TASK OBJECTIVE
Copy out every line of the records in which "click" can be found.

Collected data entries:
-----

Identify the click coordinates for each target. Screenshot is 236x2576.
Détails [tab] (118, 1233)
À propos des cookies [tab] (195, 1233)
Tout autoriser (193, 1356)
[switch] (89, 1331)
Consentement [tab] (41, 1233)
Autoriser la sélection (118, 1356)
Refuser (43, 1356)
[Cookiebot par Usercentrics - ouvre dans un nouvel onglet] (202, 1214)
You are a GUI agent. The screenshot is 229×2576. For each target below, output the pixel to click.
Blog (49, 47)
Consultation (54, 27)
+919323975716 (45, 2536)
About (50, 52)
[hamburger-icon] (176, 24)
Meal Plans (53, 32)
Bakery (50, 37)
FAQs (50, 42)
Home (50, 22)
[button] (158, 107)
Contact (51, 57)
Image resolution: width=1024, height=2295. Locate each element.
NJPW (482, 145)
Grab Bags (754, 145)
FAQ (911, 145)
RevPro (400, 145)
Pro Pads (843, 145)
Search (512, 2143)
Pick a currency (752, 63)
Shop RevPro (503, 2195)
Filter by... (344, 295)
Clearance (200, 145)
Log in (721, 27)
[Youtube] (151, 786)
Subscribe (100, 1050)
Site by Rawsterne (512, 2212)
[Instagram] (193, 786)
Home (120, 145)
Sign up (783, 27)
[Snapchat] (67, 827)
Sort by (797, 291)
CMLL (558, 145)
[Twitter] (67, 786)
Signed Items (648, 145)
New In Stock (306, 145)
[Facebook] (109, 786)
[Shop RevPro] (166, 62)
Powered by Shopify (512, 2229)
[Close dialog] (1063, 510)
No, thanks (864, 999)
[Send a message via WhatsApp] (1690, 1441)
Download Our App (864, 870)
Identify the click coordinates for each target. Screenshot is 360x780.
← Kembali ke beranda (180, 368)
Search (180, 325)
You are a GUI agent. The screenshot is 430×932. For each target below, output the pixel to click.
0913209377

-----

THE ANSWER
Identify the click coordinates for each target. Screenshot is 236x2576.
You are a GUI agent. The screenshot is 229×2576. For each target below, output the pixel to click.
Identify the click coordinates for each target. Screenshot is 360x780.
You are a GUI agent. The screenshot is 430×932. For each target below, output the pixel to click.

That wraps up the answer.